WHAT TO WORK ON
1) According to the passage on Fred C. Manning and Acadia University, in what year was the chapel opened and dedicated?
2) Continue the passage on Fred C. Manning and Acadia University from its final sentence.
Start of SOURCE EXTRACT
Known in life for his personal warmth, agreeable outlook, and keen sense of humour, Fred C. Manning is posthumously remembered for his unstinting generosity: his Fred C. Manning Charitable Trust has disbursed millions of dollars to universities and organizations across the Atlantic region. Acadia University became a beneficiary of his liberality in 1957. In that year, Sheldon Fountain, B.A. (Acadia), MBA (Boston), assistant professor of economics and son-in-law of Mr. Manning, taught the inaugural courses in the emergent degree of Bachelor of Business Administration, which he championed and sponsored. In the years since, the pioneering spirit, strong work ethic, and exciting brand of entrepreneurship that typified Fred C. Manning has been faithfully transmitted to the graduates of the School that is his namesake and perpetuates his remarkable legacy.
From the F.C. Manning School of Business
Acadia University was founded by church people in 1838. In 1958 Acadia Students asked for a chapel to be built on this campus. They began to raise money for its construction when the family of Fred C. Manning, long associated with Acadia, offered to build it in his memory. It was opened and dedicated in 1963. The chapel is ecumenical, open to all.
End of SOURCE EXTRACT
Start of INFORMATION GIVEN
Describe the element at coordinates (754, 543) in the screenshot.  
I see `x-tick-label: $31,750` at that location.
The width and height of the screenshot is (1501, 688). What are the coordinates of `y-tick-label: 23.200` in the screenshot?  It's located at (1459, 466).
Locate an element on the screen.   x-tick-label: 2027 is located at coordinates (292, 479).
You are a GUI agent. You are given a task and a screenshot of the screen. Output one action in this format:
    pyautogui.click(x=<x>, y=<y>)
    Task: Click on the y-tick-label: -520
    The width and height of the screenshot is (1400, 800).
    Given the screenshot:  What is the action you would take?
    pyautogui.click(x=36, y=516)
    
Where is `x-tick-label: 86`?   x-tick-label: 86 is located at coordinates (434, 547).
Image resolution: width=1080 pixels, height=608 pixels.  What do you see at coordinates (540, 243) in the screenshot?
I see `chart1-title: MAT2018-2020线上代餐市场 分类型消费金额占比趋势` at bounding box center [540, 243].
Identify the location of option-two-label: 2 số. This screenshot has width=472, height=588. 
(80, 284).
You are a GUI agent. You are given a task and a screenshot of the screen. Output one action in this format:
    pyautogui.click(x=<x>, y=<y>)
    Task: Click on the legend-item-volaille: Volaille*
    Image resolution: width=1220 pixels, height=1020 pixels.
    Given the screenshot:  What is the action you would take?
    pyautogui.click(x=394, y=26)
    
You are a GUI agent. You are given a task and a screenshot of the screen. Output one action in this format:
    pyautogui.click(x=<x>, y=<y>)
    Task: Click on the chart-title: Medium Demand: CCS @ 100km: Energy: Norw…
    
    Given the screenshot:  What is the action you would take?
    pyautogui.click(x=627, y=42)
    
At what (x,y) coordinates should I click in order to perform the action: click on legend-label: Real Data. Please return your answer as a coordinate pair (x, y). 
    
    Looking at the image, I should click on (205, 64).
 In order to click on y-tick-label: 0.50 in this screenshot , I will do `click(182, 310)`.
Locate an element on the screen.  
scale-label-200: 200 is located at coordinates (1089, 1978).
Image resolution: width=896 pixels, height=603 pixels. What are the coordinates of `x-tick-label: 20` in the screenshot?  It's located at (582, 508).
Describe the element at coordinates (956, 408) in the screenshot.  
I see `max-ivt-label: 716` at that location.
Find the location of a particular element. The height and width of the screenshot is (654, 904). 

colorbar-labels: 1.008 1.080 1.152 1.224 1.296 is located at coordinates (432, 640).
End of INFORMATION GIVEN
PER-TASK ANSWERS
1) 1963

2)
The stained glass windows in the Manning Memorial Chapel present the same pattern to worshippers whether light is behind them or shining upon them. Changing light changes colour and value in the jewel toned glass. This beauty was the result of careful planning by the master craftsman Henry Lee Willet. His artistry and dedication to making the windows beautiful in any circumstance illustrates the desire to enrich the lives of those who enter the chapel that has guided the chapel since it was first built almost forty years ago.
The 20-stop classical organ was built by Casavant Freres of Québec, and was dedicated to the University’s War Dead on August 16, 1963. The 28.5 inch cast swinging bell, was cast by Taylor Company in England, and its stunning sound can be heard two miles away. The church spire, with a six-foot cross covered with gold leaf, towers 198 feet above sea level. The interior millwork of the chapel is native birch with walnut handrails. The Chipman Tapestry brickwork is laid in Flemish Bond and the ornamental plaster was created by Joseph Corbo of Montréal, one of the few remaining plaster craftsmen in Canada.